(Pro)renin receptor inhibited ABCA1/G1 expression associated with low HDL-c and promoted atherosclerosis

Background

(Pro)renin receptors [(P)RR] binding both renin and its inactive proenzyme for prorenin induce increasing the efficiency of angiotensin I conversion and the production of angiotensin II (Ang II). Recently, (P)RR was reported to played a pathological role in diabetic renal disease independent of Ang II. Ang II is involved in lipid metabolism and atherosclerosis, but the (P)RR participation in atherosclerosis remains unclear. Thus, the objective of this study was to examine the relative importance of Ang II-independent actions of (P)RR and its mechanism in the development of atherosclerosis.

Methods

Clinical demographic characteristics and laboratory profile data of 1189 essential hypertensive were collected. Patients were divided into four groups based on the quartiles of plasma renin activity (PRA). The plasma lipoprotein levels of four groups were compared. Furthermore, we examined serum and liver lipoprotein levels, as well as ATP-binding cassette transporter A1 (ABCA1) and ATP-binding cassette transporter G1 (ABCG1) expression in ApoE ^-/- mice treated with prorenin. ABCA1 and ABCG1 expression and their function in mediating cholesterol efflux were evaluated in THP-1 cells by prorenin treatment. Agonists of the peroxisome proliferator-activated receptor-γ (PPAR-γ) and liver X receptor α (LXRα) were used to investigate the mechanism involved in vitro.

Results

Plasma TC, TG, LDL-c, and apoB were significantly increased, and HDL-c and apoA were dramatically decreased with a trend of higher plasma renin activity (PRA) ( all P < 0.05) in hypertensive patients. Prorenin accelerated atherosclerosis by inhibiting mRNA and protein expression of ABCA1/ABCG1 in the liver of ApoE ^- / ^- mice. Prorenin binding to (P)RR inhibited the functions of ABCA1- and ABCG1-mediated cholesterol efflux.

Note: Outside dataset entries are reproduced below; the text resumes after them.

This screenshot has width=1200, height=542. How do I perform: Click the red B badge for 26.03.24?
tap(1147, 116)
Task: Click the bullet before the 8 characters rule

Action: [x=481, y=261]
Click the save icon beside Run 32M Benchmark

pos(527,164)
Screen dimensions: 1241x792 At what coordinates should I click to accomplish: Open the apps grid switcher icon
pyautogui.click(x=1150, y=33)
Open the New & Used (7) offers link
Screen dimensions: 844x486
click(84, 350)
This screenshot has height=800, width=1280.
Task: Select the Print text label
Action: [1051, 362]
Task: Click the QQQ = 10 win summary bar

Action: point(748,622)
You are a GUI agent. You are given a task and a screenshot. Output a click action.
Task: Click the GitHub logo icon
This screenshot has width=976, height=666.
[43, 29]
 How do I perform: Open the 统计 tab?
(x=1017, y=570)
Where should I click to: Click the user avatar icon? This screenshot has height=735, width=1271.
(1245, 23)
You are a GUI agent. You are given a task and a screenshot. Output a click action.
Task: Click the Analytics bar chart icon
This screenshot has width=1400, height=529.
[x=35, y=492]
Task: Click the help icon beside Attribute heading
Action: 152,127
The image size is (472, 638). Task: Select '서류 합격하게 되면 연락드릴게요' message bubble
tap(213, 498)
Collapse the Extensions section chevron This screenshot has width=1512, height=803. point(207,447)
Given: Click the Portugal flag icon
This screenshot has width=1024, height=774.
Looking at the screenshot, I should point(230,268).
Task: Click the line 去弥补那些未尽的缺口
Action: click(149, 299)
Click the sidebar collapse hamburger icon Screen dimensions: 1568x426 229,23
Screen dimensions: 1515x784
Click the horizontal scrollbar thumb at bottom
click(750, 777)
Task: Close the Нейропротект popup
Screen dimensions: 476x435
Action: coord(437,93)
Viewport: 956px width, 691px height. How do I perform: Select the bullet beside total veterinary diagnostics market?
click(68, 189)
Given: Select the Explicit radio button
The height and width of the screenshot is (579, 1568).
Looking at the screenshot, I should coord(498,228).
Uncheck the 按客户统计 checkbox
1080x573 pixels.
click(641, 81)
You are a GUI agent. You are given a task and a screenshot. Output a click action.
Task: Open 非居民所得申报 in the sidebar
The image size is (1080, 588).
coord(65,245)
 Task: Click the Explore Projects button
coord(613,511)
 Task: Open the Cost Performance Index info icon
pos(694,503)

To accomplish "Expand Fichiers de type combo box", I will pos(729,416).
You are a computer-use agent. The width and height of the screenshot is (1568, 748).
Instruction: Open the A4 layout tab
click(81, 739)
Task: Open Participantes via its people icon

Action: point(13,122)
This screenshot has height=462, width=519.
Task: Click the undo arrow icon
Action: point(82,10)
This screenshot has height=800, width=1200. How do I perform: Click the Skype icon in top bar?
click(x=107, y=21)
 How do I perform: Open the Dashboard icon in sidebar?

Furthermore, Prorenin reduced ABCA1/G1 expression of THP-1 cells through PPARγ/LXRα pathway.

Conclusions

(P)RR activated by prorenin inhibited the expression of ABCA1/ABCG1 through the PPARγ/LXRα pathway and the functions of ABCA1- and ABCG1-mediated cholesterol efflux, resulting in dyslipidemia and eventually atherosclerosis.

Highlights

With RPA increases in hypertension, plasma TC, TG, LDL-c, and apoB were higher, while HDL-c and apoA were lower.

Prorenin binding to (P)RR accelerated atherosclerosis by inhibiting ABCA1/G1 expression and function.

Prorenin reduced ABCA1/G1 expression of THP-1 cells through PPARγ/LXRα pathway.